(Collected data entries)
══════
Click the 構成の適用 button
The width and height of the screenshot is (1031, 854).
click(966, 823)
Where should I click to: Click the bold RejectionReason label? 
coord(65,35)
══════
Keep to the lines from the one containing "Where should I" to the end of the entries above, and retype them exactly.

● **Solution to the problem**:
Where should I click to: Click the bold RejectionReason label? 
coord(65,35)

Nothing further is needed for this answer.